Team Coombe Farm always love a visit to Bude, whether it be to shop, swim, or walk, we are always surprised it’s only half an hour away from the farm.

The Beaches

At  the town itself are Summerleaze Beach, and Crooklets Beach.
Further north you have Northcott Mouth, Sandymouth and Duckpool, and to the South Widemouth Bay and the more wild Millock Beach. All have their own unique characters, well  worth exploring, and are part of the fabulous North Cornish Coast. Dogs are welcome on all but Crooklets.
Summerleaze Beach has a unique appeal as it has the River Neet with it’s bobbing sailing boats and the impressive breakwater making the beach popular with families and surfers. It provides a very sheltered environment for swimming or boarding.  There are beach huts available to rent which give it a very English feel.  Ella and William love a game of hide and seek in the well established sand dunes. There is a large car park nearby, and beach lifeguards in summer.  Dogs are allowed on Summerleaze Beach all year, though they must be on leads May-September.
Crooklets Beach, just along from Summerleaze is a bit wilder, just as popular with surfers, has pebbles at the top and then golden sands. It is great for rock-pooling at low tide. There are good facilities here, car park, toilet, and cafe

The Sea Pool

This amazing, partially man-made tidal Sea Pool (or Lido) by the rocky cliffs is alone worth a visit to Bude.  On Summerleaze Beach , it was created in the 1930s, to provide a haven for safe swimming for the people of the town and it’s many visitors. Roughly 88 metres long and 42 metres wide it is a truly magical and unique place to swim. It is generally open from May – September. Go, swim, enjoy, take your friends…it’s something you will remember forever.

The Bude Canal

The Bude Canal has recently been regenerated, and it is great place to walk, jog, run, cycle or row!

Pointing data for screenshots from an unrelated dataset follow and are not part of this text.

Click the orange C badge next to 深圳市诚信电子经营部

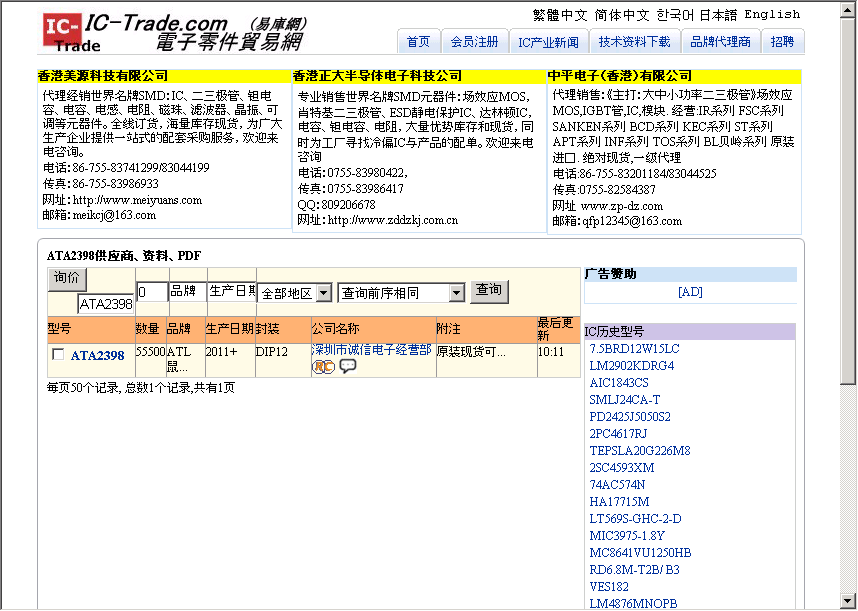pyautogui.click(x=328, y=366)
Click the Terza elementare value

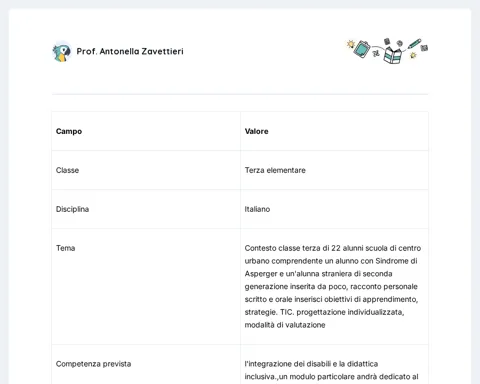[x=275, y=170]
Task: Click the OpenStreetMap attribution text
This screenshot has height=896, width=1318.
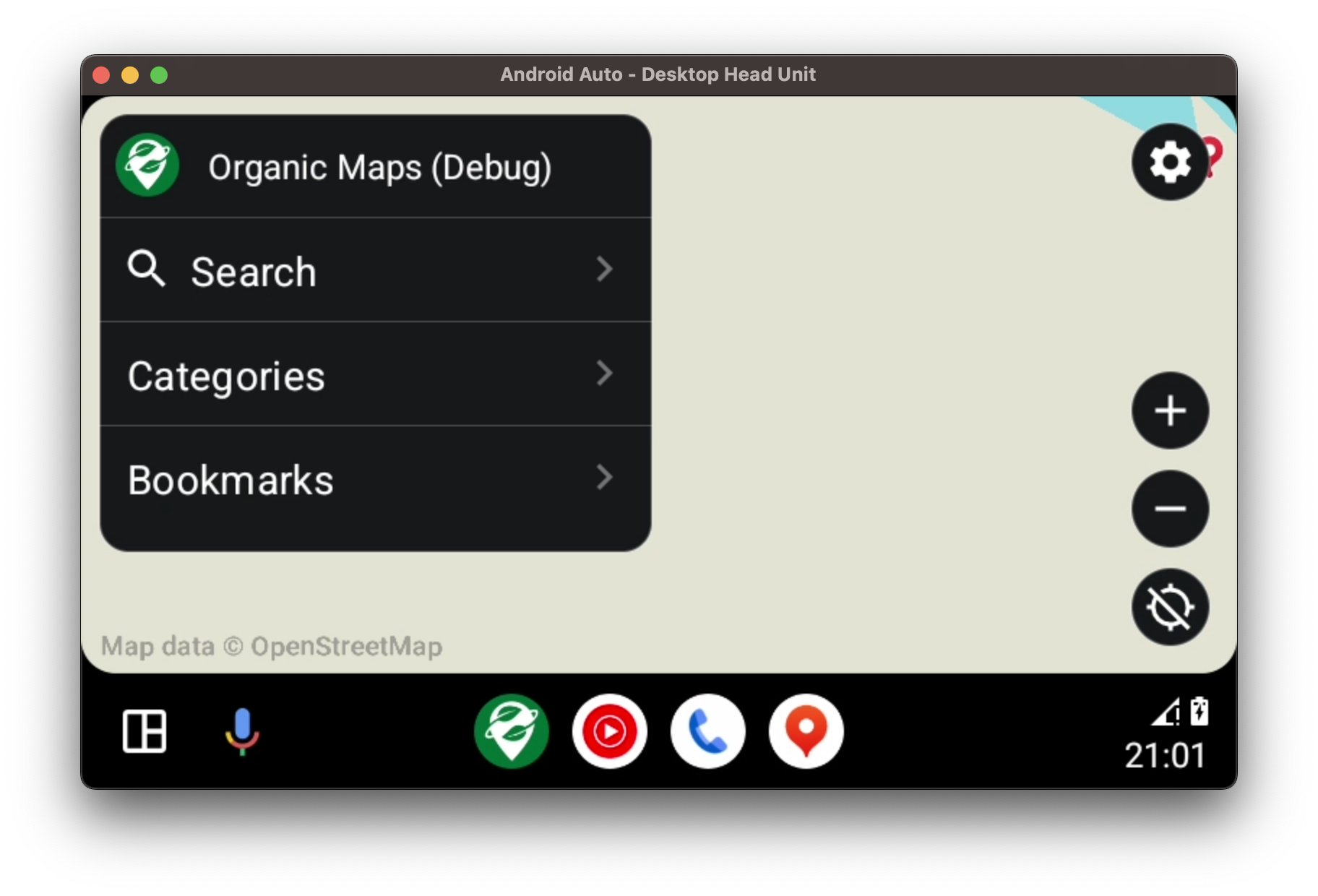Action: coord(272,646)
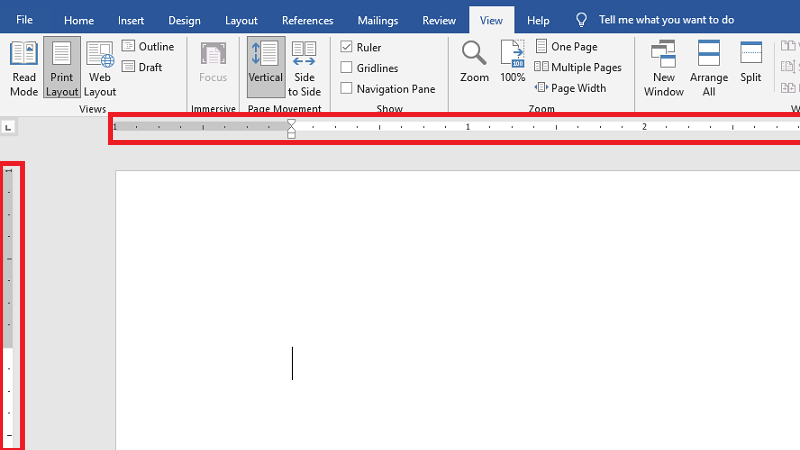
Task: Click the Outline view button
Action: pos(148,47)
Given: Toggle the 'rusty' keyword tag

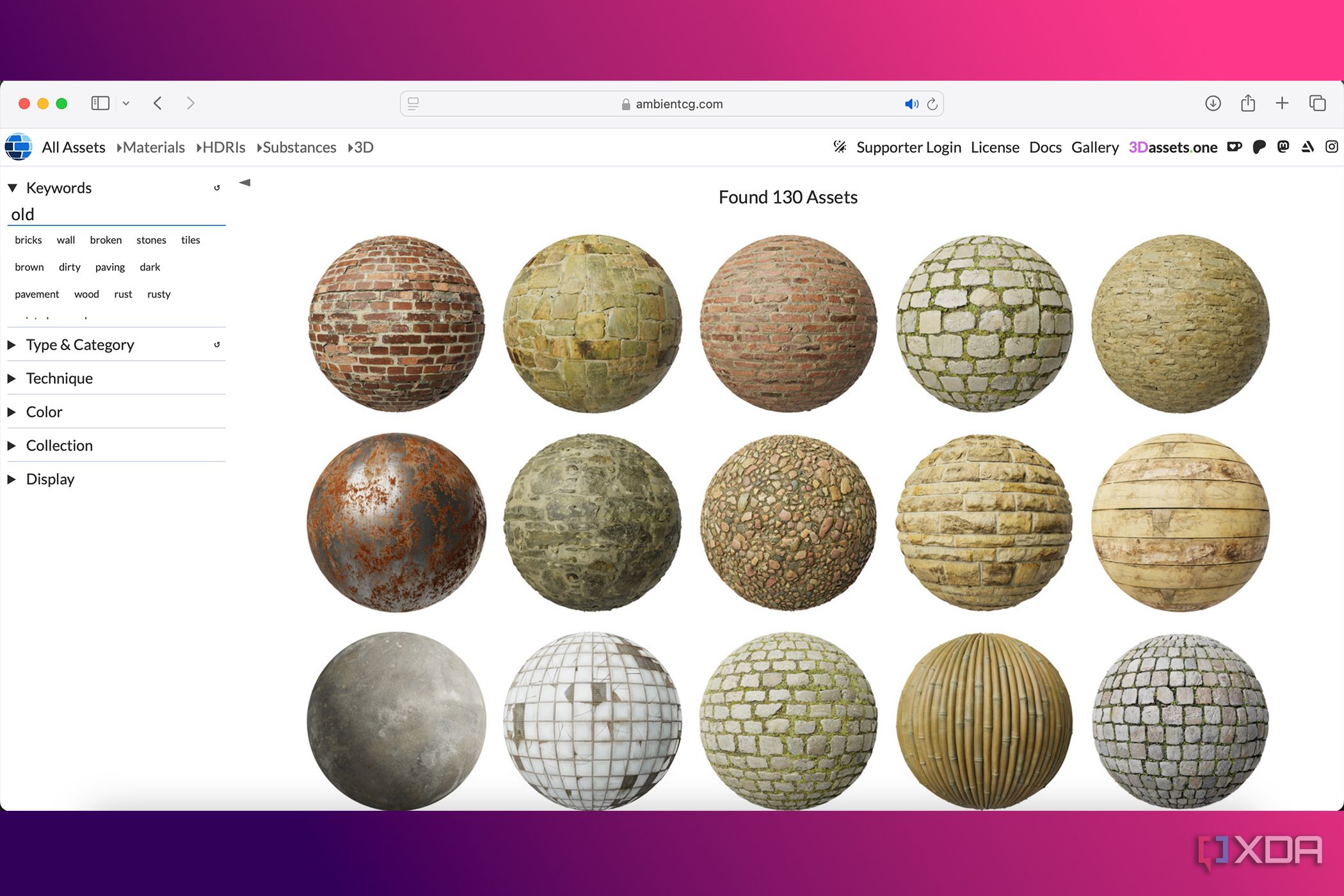Looking at the screenshot, I should [159, 294].
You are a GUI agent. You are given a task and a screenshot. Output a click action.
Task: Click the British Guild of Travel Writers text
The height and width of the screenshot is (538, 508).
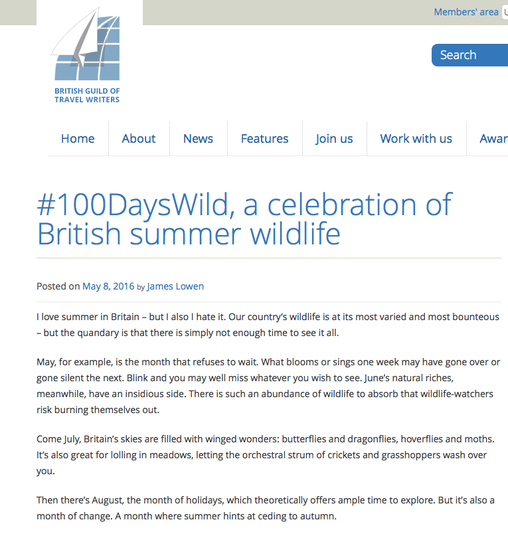pyautogui.click(x=87, y=95)
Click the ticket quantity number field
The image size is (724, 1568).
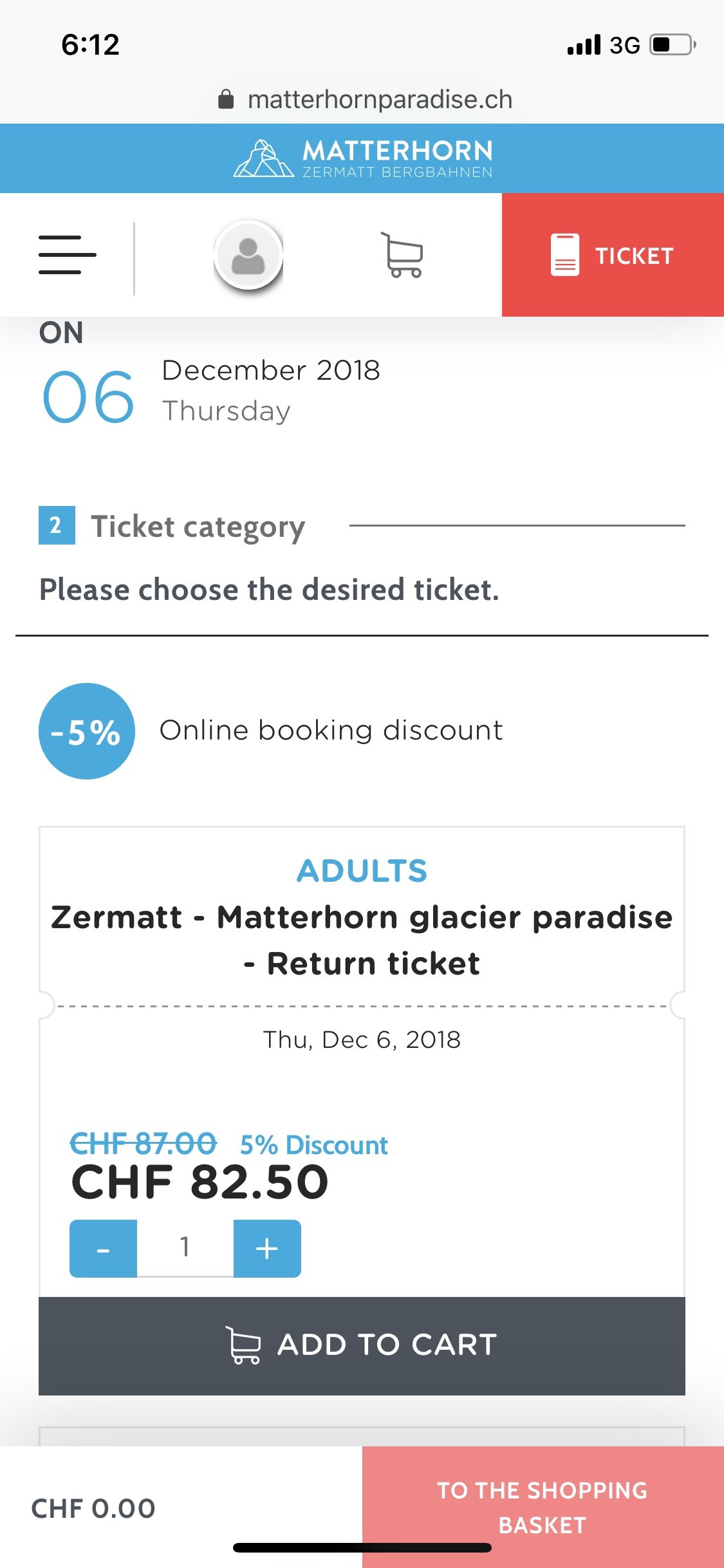[185, 1247]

The path beside it is wide and flat which makes it good for babies in their buggies and wheelchair users. The canal stretches back from the sea lock through the marshes and there are hides for bird spotting . Quite a different landscape from the beach. There are beautiful circular walks and cycle routes: don’t forget to bring food for the ducks and swans.

The Town

The town, always a lively seaside resort, has plenty of shops to potter around, both traditional and alternative and well worth a browse. All amenities are there and everyday needs are catered for. There is also a cinema on the outskirts: The Rebel Cinema, for the odd rainy day. Bude hosts a very popular Jazz Festival in late August. Team Coombe Farm often enjoys a spot of Christmas shopping in Bude,  with a stop at a cafe and a beach on the way home.

Cafes

There are many lovely little places to dive into for a bite to eat. We always can be persuaded by a pasty from the local baker. Other favourites are the Weir Bistro on the A39 , (linked to the Bude Canal circuits) which has delicious food, a great outside area overlooking a lake, and a good playground for older children (not toddlers). The Olive Tree Bistro, near the canal on the lower wharf is very yummy and relaxed. Coasters in town is charming, and the best cafe we’ve found in town so far.